«Positivo il rilancio dell’area ma serve un confronto pubblico Parco della Favorita alla città»

L’area dell’Ospedale al Mare va recuperata. Ma non si può continuare sulla strada dello sfruttamento immobiliare. E vanno evitate «figuracce e cialtronerie», come si è visto con la vicenda dei...

L’area dell’Ospedale al Mare va recuperata. Ma non si può continuare sulla strada dello sfruttamento immobiliare. E vanno evitate «figuracce e cialtronerie», come si è visto con la vicenda dei progetti mancati e del «buco» del piazzale del Casinò. Il comitato ambientalista «Altro Lido» dice la sua sull’annunciata operazione di rilancio dell’area ex Ospedale affidata a Cassa Depositi e prestiti. E avanza una serie di proposte. «Abbiamo chiesto la presentazione pubblica di tutti i progetti e la loro discussione», dice il portavoce Salvatore Lihard, «perché il recupero dell’area e il suo rilancio va inserito all’interno di uno scenario generale». Le altre richieste riguardano la restituzione ai cittadini del parco della Favorita, adiacente all’Ospedale al Mare; la vendita dell’ex Ginecologìa di proprietà dell’Asl, il cui ricavato va finalizzato al restauro del padiglione Rossi (il «Monoblocco») per rafforzare i servizi sanitari di distretto, compreso l’Ospedale di comunità al secondo piano, con l’attivazione della medicina di Gruppo Integrata.

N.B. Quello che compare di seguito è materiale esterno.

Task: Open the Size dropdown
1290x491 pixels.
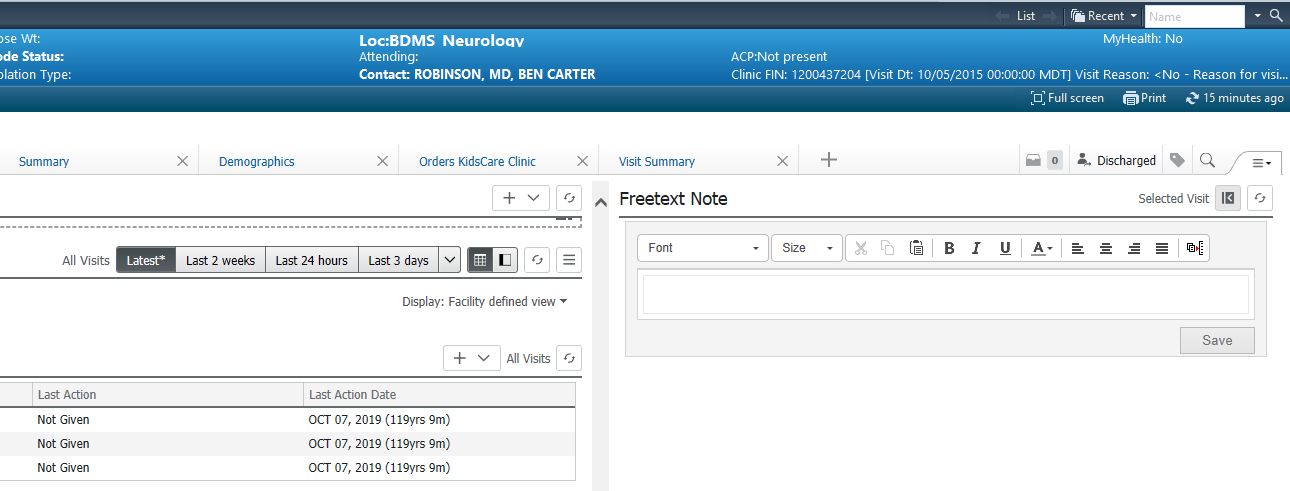Action: pos(807,248)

Sì al rilancio, dunque, ma a precise condizioni. «Vogliamo creare una struttura sperimentale locale», dice Lihard, «che riesca ad essere luogo di interlocuzione e di ascolto, che possa raccogliere piani e progetti». Insomma cosa dovrà uscire da quell’area strategica lo dovranno valutare anche i cittadini. «Il rischio altrimenti», continua il Comitato, «è quello di una ulteriore generazione urbana ad opera dello Stato con i soldi dei risparmiatori di Cassa depositi e Prestiti». I precedenti progetti di valorizzazione» allora messi sul piatto da Est Capital e finanziarti dalle imprese del Mose, con la benedizione e i poteri straordinari del commissario, non sono un buon viatico. I comitati hanno combattuto per anni progetti che andavano nella direzione di una speculazione immobiliare evidente.


«Adesso il futuro dell’isola», dicono, «dipende in larga parte da questa operazione». Che dovrà prevedere però l’uso pubblico del teatro Marinoni, dell’area della Favorita e la loro restituzione alla comunità. Anche il recupero degli edifici esistenti, che certo non potranno essere abbattuti, dovrà essere fatto con un «progetto di riqualificazione equilibrato e misurato». Il 31 marzo scorso il Comitato aveva presentato al Comune una proposta di Piano degli interventi per il Lido. «Un’isola che perde residenti, dai 21.181 abitanti del 1981 ai 16.610 del febbraio 2017, con un indice di invecchiamento pari al 30,7 per cento, il territorio del Comune più vecchio. Ci sono aree e edifici abbandonati, adesso c’è l’occasione di ripartire». Ma dicono i comitati si dovrà fare attenzione.